▸ **SELECTION**:
--
Democratic Republic of the Congo: Fleeing and surviving in North Kivu
Sangatia, 32, arrived in Kanyabayonga in North Kivu province in April 2018 with her husband and six children, seeking refuge after her village had been attacked by armed men. They were taken in by a family in the small town situated some 200 kilometres from Goma, the province's capital. The two families, a total of 14 people, share three cramped rooms.
"We are happy to be living here, but the house is too small for us all," explains Sangatia, pointing out a piece of tarpaulin that serves as a mattress for her and her husband. Their house was burned down during the fighting in their village, and they have nothing left. They spent three days on the road to get to Kanyabayonga.
"We didn't have time to bring anything with us," laments the young woman. The children all sleep on small mats on the floor. Sangatia says that she would like to go back home with her family, but the fighting between the armed groups shows no signs of letting up.
--
▸ **WHAT YOU WILL DO**: From the North Kivu article, extract the passage starting at "Democratic Republic of" and ending at "get to Kanyabayonga.", copying it word for word.

▸ **SOURCE EXCERPT**:
--
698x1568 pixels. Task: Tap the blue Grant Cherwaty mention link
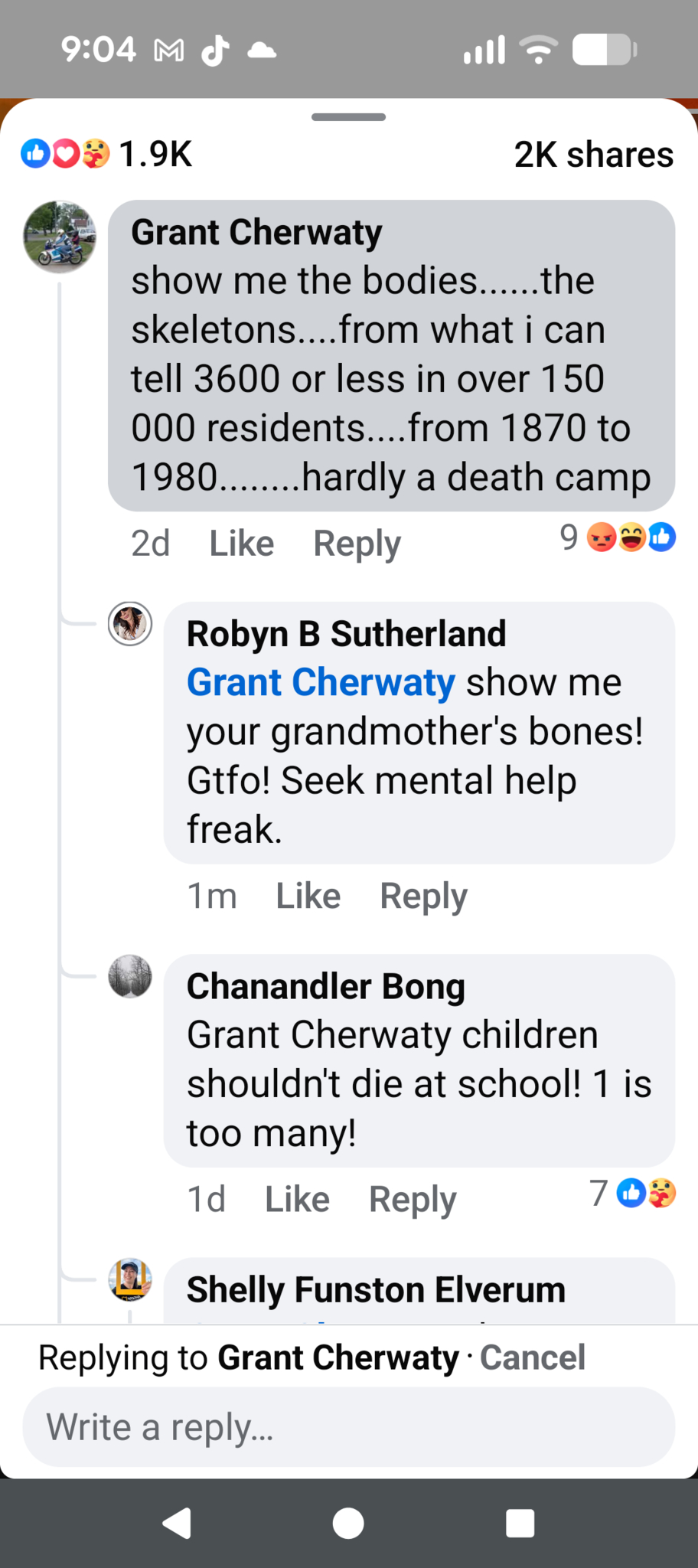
--
▸ **SOLUTION**:
Democratic Republic of the Congo: Fleeing and surviving in North Kivu
Sangatia, 32, arrived in Kanyabayonga in North Kivu province in April 2018 with her husband and six children, seeking refuge after her village had been attacked by armed men. They were taken in by a family in the small town situated some 200 kilometres from Goma, the province's capital. The two families, a total of 14 people, share three cramped rooms.
"We are happy to be living here, but the house is too small for us all," explains Sangatia, pointing out a piece of tarpaulin that serves as a mattress for her and her husband. Their house was burned down during the fighting in their village, and they have nothing left. They spent three days on the road to get to Kanyabayonga.